The first page has one word. Apollo. He stares at the gold letters for a while, remembering what his mom told him. He’s a descendent of Apollo, she claimed, and as every seventh generation he has the power of his great-great-great and so on ancestor.

Ashley feels the need for another drink, but instead he flips to the next page. A book of spells, that is what his mom said. Maybe one of them will throw the bottle away for him. Maybe one of them will clear his head so he stops listening to his mom.

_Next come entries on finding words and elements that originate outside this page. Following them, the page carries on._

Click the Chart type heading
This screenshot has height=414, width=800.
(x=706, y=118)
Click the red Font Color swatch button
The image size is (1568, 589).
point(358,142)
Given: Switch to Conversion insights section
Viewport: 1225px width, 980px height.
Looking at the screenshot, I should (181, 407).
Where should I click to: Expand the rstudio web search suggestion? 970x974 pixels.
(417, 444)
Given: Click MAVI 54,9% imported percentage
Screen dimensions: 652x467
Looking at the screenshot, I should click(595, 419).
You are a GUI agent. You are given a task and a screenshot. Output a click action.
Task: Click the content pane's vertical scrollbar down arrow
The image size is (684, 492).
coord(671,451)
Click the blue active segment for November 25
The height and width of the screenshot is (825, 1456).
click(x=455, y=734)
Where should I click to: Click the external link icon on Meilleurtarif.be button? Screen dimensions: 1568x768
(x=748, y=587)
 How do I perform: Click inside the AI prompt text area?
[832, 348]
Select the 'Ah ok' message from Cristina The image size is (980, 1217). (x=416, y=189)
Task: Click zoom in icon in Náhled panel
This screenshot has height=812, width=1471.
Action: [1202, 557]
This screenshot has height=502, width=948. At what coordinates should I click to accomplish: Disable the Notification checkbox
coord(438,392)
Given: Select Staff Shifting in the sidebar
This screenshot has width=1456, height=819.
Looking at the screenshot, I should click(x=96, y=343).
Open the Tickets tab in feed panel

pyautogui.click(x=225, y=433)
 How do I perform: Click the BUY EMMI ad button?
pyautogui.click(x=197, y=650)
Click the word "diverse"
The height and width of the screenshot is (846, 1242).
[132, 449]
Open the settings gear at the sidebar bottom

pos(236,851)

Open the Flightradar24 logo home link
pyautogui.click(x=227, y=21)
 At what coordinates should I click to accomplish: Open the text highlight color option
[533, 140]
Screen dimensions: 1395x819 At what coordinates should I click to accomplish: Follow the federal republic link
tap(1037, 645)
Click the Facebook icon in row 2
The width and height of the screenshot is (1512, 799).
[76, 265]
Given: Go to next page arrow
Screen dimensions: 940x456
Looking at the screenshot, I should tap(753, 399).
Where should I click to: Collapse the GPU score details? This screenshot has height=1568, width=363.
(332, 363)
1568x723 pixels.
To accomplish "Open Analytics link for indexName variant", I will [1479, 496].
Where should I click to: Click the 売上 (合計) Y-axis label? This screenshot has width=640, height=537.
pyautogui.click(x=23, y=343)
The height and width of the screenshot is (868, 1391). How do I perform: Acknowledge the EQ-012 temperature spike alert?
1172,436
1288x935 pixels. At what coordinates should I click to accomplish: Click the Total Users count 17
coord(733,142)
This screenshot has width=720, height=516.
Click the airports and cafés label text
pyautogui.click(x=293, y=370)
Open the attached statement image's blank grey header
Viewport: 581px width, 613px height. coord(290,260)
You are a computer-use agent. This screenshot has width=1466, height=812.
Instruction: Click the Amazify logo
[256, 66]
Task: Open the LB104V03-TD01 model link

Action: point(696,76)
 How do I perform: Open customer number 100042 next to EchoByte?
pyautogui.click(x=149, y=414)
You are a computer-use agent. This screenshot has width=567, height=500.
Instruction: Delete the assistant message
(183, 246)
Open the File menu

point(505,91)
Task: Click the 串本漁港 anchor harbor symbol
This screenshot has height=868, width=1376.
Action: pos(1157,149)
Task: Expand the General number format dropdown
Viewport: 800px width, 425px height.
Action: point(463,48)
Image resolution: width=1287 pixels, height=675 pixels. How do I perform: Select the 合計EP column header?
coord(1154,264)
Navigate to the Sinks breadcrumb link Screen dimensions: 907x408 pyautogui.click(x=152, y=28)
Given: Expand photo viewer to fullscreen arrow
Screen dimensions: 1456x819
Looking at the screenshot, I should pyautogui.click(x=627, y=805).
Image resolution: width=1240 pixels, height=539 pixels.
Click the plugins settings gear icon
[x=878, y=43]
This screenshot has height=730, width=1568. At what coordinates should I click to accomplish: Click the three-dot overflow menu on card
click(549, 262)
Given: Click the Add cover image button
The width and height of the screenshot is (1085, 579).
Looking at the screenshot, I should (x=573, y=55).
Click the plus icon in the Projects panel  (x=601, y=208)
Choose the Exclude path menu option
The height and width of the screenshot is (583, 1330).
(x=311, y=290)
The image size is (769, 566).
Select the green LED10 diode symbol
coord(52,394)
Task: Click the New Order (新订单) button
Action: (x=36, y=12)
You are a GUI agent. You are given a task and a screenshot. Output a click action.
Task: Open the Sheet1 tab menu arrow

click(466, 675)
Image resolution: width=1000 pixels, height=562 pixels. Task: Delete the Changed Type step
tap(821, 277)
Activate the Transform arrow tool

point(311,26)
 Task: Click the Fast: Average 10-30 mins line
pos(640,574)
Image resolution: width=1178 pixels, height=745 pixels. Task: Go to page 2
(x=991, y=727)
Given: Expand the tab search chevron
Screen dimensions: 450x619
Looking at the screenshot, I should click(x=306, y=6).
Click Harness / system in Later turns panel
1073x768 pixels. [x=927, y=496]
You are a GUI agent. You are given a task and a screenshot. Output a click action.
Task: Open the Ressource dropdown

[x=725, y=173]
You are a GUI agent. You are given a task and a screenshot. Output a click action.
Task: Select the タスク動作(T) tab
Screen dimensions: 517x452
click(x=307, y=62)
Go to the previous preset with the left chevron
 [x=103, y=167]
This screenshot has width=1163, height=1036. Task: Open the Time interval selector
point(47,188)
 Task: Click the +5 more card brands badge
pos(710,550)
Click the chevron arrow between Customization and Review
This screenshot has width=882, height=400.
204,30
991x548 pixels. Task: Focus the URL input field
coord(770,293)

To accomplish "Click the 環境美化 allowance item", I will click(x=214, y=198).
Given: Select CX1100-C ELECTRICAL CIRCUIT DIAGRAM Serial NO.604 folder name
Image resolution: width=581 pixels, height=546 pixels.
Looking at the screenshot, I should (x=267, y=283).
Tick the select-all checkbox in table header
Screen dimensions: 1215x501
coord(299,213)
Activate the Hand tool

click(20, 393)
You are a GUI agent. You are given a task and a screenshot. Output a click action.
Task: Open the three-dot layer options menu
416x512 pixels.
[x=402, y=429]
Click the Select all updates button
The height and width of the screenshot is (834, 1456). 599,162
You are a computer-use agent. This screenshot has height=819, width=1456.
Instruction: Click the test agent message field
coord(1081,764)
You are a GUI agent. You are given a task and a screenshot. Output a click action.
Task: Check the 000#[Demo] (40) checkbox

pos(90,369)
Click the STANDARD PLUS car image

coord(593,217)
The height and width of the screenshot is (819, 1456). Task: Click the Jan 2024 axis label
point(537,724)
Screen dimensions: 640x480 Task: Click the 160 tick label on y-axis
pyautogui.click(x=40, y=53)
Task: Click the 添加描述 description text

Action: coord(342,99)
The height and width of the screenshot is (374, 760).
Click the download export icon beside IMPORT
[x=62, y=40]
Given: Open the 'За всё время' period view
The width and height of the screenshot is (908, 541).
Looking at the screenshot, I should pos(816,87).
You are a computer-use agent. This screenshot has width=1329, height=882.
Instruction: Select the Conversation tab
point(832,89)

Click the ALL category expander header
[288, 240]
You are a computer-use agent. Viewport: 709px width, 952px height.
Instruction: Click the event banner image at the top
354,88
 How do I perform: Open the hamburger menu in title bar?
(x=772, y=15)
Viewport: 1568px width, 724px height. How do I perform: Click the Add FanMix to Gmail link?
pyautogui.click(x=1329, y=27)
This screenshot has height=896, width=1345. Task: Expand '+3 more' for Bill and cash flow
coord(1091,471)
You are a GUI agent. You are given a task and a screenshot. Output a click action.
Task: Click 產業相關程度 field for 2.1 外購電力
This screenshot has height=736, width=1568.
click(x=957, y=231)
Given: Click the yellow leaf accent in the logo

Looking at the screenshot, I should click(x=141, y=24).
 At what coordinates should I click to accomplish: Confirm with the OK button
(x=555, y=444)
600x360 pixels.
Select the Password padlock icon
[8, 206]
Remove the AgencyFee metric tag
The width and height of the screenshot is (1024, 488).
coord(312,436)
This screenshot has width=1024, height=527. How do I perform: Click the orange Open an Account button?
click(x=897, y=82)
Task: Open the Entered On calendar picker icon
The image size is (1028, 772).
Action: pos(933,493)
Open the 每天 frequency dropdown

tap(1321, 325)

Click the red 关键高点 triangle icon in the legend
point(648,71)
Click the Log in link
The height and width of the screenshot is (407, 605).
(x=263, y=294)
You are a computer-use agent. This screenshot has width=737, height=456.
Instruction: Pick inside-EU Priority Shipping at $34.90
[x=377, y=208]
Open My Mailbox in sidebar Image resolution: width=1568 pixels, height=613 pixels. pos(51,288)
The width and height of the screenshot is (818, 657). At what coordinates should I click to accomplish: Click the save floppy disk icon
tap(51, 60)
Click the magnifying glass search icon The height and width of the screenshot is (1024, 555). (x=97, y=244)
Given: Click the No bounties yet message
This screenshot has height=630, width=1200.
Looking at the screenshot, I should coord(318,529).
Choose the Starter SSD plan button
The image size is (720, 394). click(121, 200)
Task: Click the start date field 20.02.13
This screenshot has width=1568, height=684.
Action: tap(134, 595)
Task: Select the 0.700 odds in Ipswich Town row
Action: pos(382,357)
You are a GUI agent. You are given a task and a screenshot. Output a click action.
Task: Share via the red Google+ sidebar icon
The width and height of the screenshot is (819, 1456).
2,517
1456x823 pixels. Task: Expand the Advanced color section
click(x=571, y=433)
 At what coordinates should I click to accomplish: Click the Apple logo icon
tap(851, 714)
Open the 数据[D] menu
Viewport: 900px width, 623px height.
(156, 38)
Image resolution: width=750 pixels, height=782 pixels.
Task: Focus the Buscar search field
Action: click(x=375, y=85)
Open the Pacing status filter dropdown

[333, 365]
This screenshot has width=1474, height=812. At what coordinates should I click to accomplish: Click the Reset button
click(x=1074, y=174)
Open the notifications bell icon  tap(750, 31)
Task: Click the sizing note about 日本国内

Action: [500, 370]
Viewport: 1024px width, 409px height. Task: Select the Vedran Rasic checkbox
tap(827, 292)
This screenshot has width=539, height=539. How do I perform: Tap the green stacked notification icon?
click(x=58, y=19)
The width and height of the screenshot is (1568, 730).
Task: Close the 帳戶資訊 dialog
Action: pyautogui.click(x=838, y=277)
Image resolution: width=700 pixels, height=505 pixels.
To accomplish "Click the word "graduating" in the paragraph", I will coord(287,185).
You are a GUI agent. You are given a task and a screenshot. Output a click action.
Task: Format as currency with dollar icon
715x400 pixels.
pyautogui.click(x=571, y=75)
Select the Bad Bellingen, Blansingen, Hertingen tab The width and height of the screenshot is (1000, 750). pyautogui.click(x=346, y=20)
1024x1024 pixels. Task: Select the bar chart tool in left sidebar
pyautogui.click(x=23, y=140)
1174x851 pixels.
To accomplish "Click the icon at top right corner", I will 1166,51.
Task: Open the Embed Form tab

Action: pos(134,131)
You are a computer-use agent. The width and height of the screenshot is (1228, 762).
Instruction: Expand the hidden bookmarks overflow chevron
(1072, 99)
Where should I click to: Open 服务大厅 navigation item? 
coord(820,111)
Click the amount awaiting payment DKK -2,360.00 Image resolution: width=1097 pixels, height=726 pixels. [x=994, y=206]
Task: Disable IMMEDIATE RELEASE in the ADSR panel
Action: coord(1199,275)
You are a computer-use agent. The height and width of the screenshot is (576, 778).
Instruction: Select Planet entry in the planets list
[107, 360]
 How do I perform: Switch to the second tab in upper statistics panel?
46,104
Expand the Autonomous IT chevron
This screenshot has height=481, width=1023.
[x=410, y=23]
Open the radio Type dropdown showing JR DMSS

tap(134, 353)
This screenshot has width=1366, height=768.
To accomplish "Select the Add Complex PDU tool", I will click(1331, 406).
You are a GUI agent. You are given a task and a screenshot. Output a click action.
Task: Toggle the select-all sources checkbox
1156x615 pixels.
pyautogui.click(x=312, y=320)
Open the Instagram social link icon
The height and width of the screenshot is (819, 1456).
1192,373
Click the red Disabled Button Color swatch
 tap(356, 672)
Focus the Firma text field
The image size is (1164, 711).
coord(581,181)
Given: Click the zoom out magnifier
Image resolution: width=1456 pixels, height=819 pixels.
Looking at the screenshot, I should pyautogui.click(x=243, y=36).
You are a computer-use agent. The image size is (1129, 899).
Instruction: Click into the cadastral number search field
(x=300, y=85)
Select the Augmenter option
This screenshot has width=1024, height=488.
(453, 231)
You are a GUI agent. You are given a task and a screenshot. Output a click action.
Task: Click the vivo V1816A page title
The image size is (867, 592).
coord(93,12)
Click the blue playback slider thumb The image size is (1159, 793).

“Ara…” He pauses, drowning as he looks over the letters. He isn’t sure what they’re supposed to say. He only took four years of Spanish, and this definitely isn’t Spanish. It isn’t Latin, either. He’s a classical music major, and he’s seen the romance languages and this isn’t one of them. In fact, they don’t even look like letters again, and he isn’t sure how he got the sound “ara’ out of the jumbled signs.

His mom said it would just come to him, that he had and needed to accept this power. Ashley thinks that maybe she’s starting smoking again, and not cigarettes. “AraveriNiblotmpfer,” he rattles off, just trying to go with whatever sound comes to mind.

He looks up, he waits, and nothing happens. Just like he knows it would. This is shit and his mom has gone off the deep end and Ashley needs to stop thinking about shit like this. He has homework and practice and shit to do that is more important than playing his mom’s game. “Fucking book,” he says, tossing it over his shoulder as he gets up to grab his bottle, tossing it away.

“Take that,” he says, wiping off his hands and feeling good that he at least managed to beat at least one thing in the worn down apartment. He’s so busy gloating over the bottle, he isn’t even paying any attention to that damn book anymore.